L’Exiceuse , de Natacha Henry et Linda Weil-Curiel, est un entretien à trois voix avec le bourreau, avec celle qui torture et mutile au nom de coutumes ancestrales et d’une religion fantasmée.

C’est aussi l’histoire d’une lutte contre l’indifférence de la justice occidentale. Une lutte de longue haleine de Linda Weil-Curiel contre des pratiques qui sont la métaphore violente et insupportable de l’oppression des femmes.
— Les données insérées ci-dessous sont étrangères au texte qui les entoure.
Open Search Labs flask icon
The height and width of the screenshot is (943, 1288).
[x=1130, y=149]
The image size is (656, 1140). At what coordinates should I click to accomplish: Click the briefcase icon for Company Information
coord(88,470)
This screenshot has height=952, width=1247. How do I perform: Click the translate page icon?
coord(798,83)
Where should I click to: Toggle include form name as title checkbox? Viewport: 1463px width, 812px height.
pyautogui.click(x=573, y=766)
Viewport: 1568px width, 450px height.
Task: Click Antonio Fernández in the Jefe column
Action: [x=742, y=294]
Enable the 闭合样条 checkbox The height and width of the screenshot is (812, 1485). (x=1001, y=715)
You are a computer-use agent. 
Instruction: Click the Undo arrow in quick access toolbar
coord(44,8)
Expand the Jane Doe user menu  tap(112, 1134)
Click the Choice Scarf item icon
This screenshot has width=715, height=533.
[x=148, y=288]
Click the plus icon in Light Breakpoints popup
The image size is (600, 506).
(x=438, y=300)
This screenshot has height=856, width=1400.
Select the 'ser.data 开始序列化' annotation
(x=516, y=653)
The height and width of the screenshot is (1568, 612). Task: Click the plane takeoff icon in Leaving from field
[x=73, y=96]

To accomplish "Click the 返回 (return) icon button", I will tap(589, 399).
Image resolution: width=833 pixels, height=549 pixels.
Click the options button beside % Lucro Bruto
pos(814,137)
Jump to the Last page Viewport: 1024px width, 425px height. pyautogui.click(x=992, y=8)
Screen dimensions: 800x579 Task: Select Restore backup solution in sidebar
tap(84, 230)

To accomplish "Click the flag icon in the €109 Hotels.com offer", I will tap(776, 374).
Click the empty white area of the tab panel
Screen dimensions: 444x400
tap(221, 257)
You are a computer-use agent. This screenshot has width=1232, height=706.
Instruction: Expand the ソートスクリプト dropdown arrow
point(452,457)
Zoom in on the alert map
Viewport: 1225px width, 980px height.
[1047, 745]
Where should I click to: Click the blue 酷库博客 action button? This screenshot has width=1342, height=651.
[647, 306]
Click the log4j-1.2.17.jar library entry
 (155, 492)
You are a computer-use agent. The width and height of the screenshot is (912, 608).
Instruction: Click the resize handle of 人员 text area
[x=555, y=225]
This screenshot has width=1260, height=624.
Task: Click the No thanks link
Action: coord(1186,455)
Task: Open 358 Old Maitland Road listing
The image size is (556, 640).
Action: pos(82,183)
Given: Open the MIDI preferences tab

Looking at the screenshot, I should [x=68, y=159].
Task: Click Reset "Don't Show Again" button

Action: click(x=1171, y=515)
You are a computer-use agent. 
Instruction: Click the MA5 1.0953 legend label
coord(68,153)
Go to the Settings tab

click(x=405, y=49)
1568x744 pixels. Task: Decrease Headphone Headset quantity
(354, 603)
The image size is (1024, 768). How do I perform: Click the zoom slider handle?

« Comment faire comprendre à l’institution judiciaire que c’est un véritable drame, que ce n’est pas anodin si une petite fille est excisée, qu’on ne peut pas laisser passer une chose pareille sous prétexte que les parents invoquent leur religion, leurs coutumes, leurs traditions ?
Les magistrats voyaient cela comme une blessure qui avait cicatrisé ! Ils devaient comprendre que c’est une mutilation et que tous les enfants, quelle que soit leur origine, sont égaux. « On n’aurait pas autorisé qu’une jeune Blanche soit ainsi amputée. On ne devrait donc pas le tolérer pour les petites Noires. » Et là, on soulève également le problème du racisme, la justice a longtemps fermé les yeux sur les souffrances et la mutilation des petites filles "indigènes", comme l’on disait du temps des colonies.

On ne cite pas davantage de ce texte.